• **Written problem**
Copy the lines from the one with "Open the notifications bell icon" up to and including the one with "pyautogui.click(x=962, y=34)", without changing anything in them.

• **Given records**

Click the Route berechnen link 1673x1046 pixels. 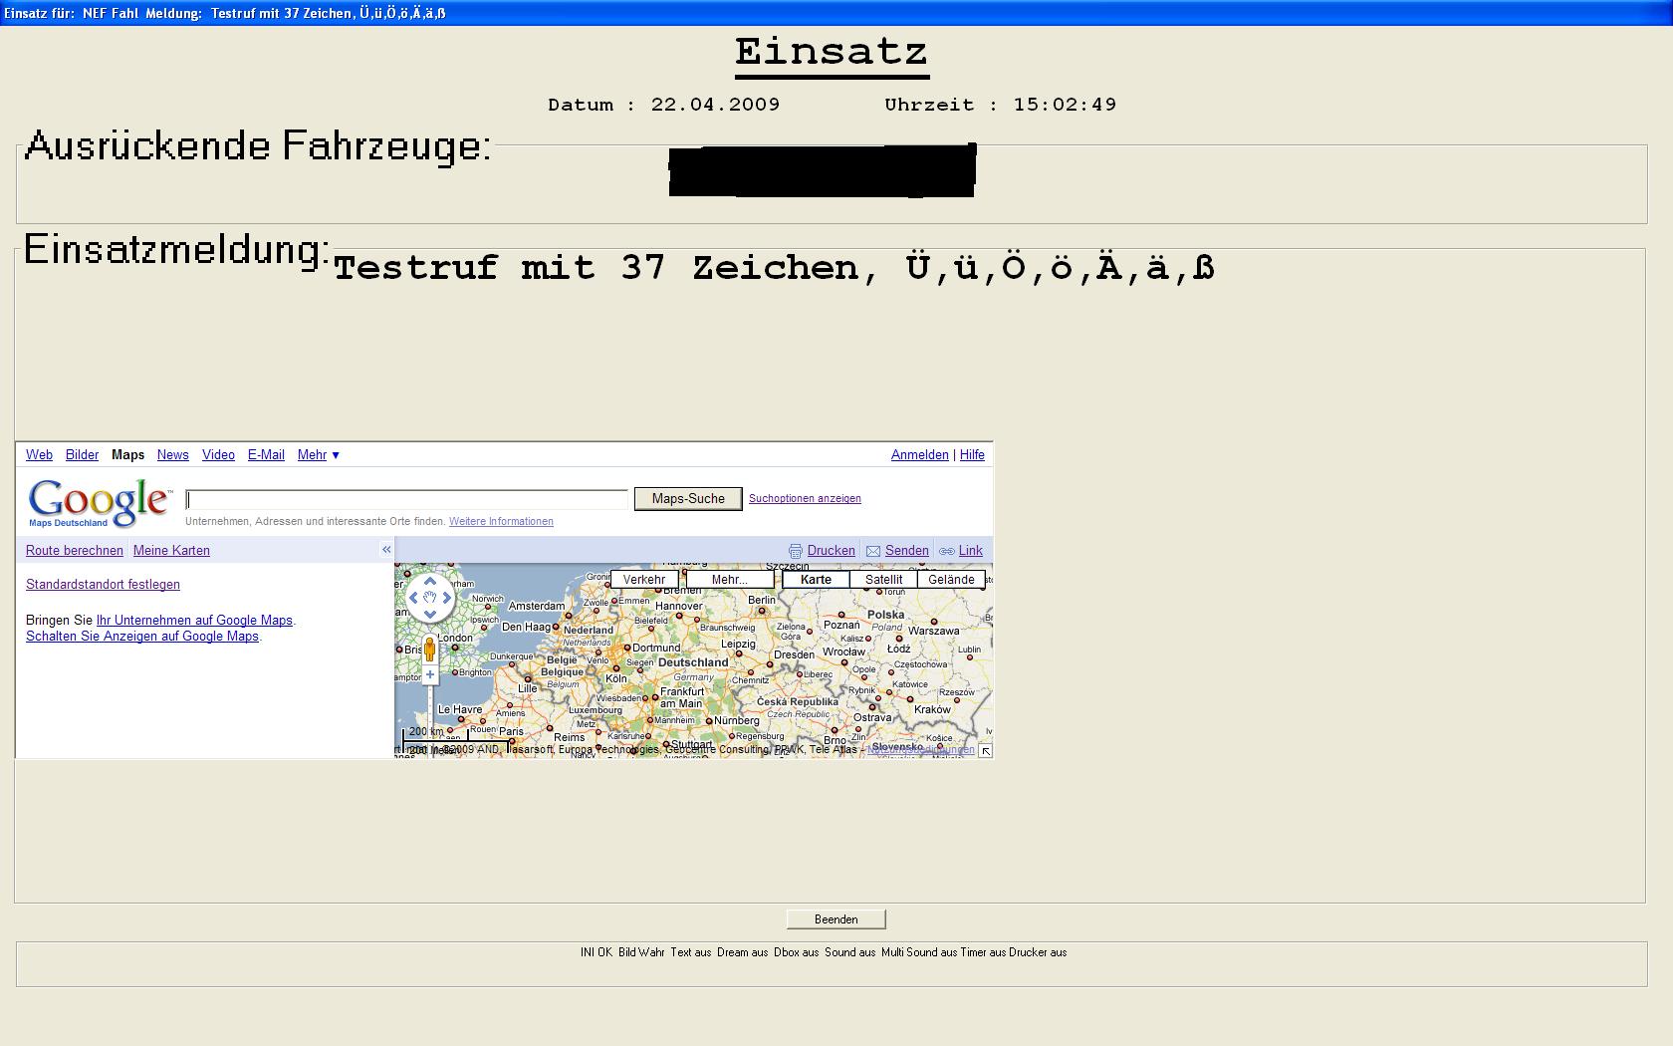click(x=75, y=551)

--

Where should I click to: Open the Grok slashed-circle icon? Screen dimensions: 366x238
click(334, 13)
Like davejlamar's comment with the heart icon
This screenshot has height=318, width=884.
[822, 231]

...

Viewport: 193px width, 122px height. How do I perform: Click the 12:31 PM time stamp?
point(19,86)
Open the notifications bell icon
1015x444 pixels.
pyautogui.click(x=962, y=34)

• **Solution**
Open the notifications bell icon
1015x444 pixels.
pyautogui.click(x=962, y=34)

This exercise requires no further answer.